Bad performance in generating string properties given a JSON schema

liqul commented 3 months ago

Describe the issue as clearly as possible:

I'm not sure if I missed anything. Basically, I want to extract information from a provided paragraph based on a JSON schema. When the schema contains properties in string type, the output values are wrong like ", " or ": ". I looked into the implementation in json_schema.py and can see the default regex for string is defined by

STRING_INNER = r'([^"\\\x00-\x1f\x7f-\x9f]|\\\\)
STRING = f'"{STRING_INNER}*"'

If I change the definintion to something simpler like r'[\w ]', the performance seems getting better, but I didn't tested comprehensively. I'm not sure if you have tested this scenario before and what might be causing this issue.

Steps/code to reproduce the bug:

def get_model_outlines(model_id: str):
    print(f"Loading model {model_id}")
    from outlines import models
    import torch
    model = models.transformers(
        model_id, 
        model_kwargs={
            "torch_dtype": torch.bfloat16, 
            "device_map":"auto"
        }
    )
    print(f"Model {model_id} loaded")
    return model

@timeout_decorator.timeout(120, timeout_exception=TimeoutError)  
def run_outlines(
    prompt: str,
    schema: dict,
    model: any,
    max_new_tokens: int = 512,
    top_p: float = 1.0,
    temperature: float = 0.0001
):
    from outlines import generate, samplers
    import json

    parsed_schema = json.dumps(schema, indent=2)

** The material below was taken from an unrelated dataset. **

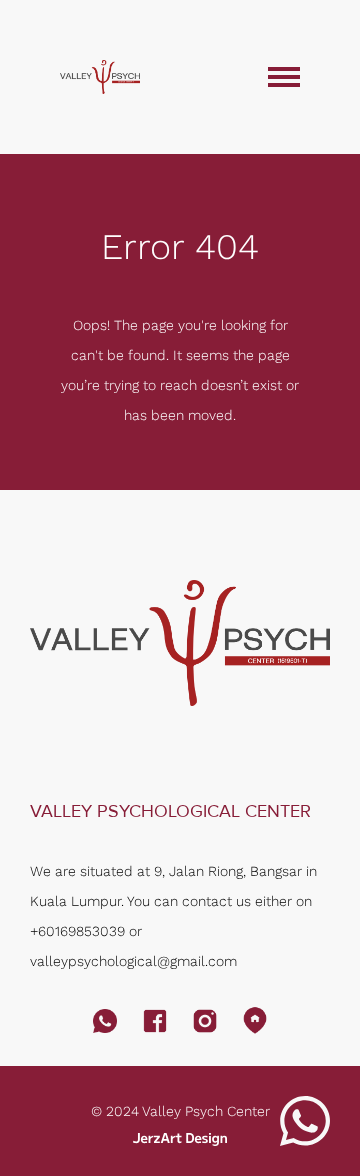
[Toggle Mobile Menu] (284, 77)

    sampler = samplers.multinomial(1, top_p=top_p, temperature=temperature)
    generator = generate.json(model, parsed_schema, sampler=sampler, whitespace_pattern="")
    response = generator(prompt, max_tokens=max_new_tokens)
    if isinstance(response, list):
        response = response[0]
    return json.dumps(response, indent=2)

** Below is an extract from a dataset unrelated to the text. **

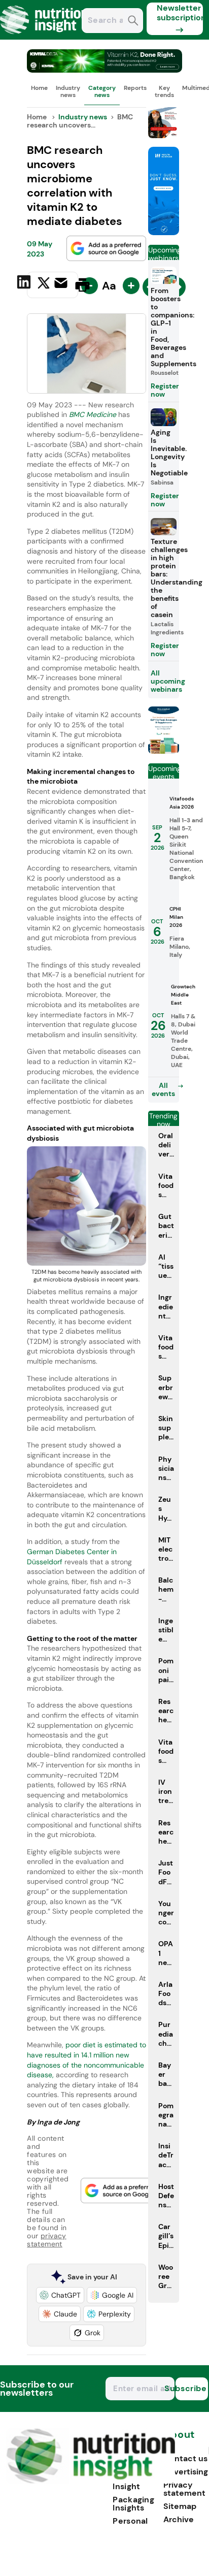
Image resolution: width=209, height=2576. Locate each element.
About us (179, 2440)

loaded = get_model_outlines("meta-llama/Meta-Llama-3-8B-Instruct")
# loaded = get_model_outlines("mistralai/Mistral-7B-Instruct-v0.2")

prompt = """The description of Los Angeles International Airport is: Los Angeles International Airport (LAX) is one of the busiest airports in the world, located in Los Angeles, California, USA. The IATA code for the airport is LAX, and the ICAO code is KLAX. It is situated in the Pacific Time Zone (America/Los_Angeles). The airport's coordinates are approximately 33.9416° N latitude and 118.4085° W longitude. LAX serves as a major gateway for international and domestic flights, connecting millions of passengers to various destinations around the globe.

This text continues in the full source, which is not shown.